What you have to do: Repeat each of the records below word for word, keeping every line in its original order.

Information shown:
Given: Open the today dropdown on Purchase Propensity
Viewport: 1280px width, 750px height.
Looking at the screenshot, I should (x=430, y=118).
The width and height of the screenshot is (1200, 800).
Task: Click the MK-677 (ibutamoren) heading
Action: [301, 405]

Correct output:
Given: Open the today dropdown on Purchase Propensity
Viewport: 1280px width, 750px height.
Looking at the screenshot, I should (x=430, y=118).
The width and height of the screenshot is (1200, 800).
Task: Click the MK-677 (ibutamoren) heading
Action: [301, 405]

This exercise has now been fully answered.